The compiler community taught us how to build compilers; these are the essence of code generation. You ignore what the compiler community knows are the price of building weak transformation and generator tools.
DMS was designed from the beginning to be a PTS that harnesses this knowledge. One provides DMS with grammars, and various types of analyzers for each grammar ("a language front end"), to give DMS access to ASTs, control and data flow graphs, and other analyses needed to support transforms that can inspect context. DMS provides lots of machinery to support the construction of such front ends, and over the years we have built many front ends for production programming languages (e.g, many dialects of C and C++ including MS and GNU versions of C++14, Java, COBOL, ...)
Using those front ends, one can write context-dependent optimization
target domain C~GCC4;
= " if (\e1) \v=\e2; else \v=e3; "
-> " \v=\e1?\e2:\e3; "
if no_side_effects(v); -- here is the context check; without it, this transform is unsafe
and translation rules (oversimplifying a bit) like:
source domain COBOL;
target domain C~GCC4;
rule translate_add_to_self_integer(lvalue: lhs, rvalue: v): statement->statement
= "ADD \v TO \lhs."
if IsIntegerType(lhs) /\ IsIntegerType(v); -- special case context check
rule translate_add_to_self_decimal_int(lvalue: lhs, rvalue: v): statement->statement
= "ADD \v TO \lhs."
if IsDecimalType(lhs) /\ IsDecimalType(v); -- different special case check
To get a sense of what DMS can do, you can see how DMS is used to define
high school algebra as a grammar, and then do symbolic computations on it.
Or, you can see more complex transformations applied to Wirth's Oberon programming language as an example. This page gives a lot of detail about what one can say in the rewrite rules.
A spectacular (I think) example of a source-to-source compiler built with DMS is a
JOVIAL (legacy embedded programming language) to C compiler, that translated 1.5 MSLOC of JOVIAL code to C for the Air Force's B-2 Stealth Bomber mission software.
DMS can also carry out complex compositions and transformations on C++(14) code, with complete (context) and accurate support for name resolution and type inference.
If you explore our web site, you'll see (we think) a huge variety of tools. They are all implemented using DMS.
Regarding OP's original question:
- DMS can be used to build very sophisticated code generators
- Yes, it compiles grammars and explicit translation rules into a package forming a source-to-source compiler (using a DMSRuntime library for support).
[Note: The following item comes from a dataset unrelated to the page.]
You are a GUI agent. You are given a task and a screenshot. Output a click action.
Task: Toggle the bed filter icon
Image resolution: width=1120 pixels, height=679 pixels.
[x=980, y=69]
- It handles context well, where most PTS do not.
There's an implied question from OP about directionality of transformation. DMS translators are wired to go from A to B by rules that map A structures to B structures. Those rules don't run backwards. To get a bidirectional translator, you have to build two, each with its own set of rules (in this case, another set of rules B to A). I have seen no system anywhere that does bidirectional transformation, given one direction. I doubt I will ever see one, and I've been doing this for a long time.
DMS is a commercial product. Just so people are not surprised, it is not cheap compared to many other widely available development tools. (I get a lot of flak from people that tell me it should be free, but who didn't put 20 years of vision and personal energy into it). It is cheap if you value your time, and want to finish building a sophisticated tool.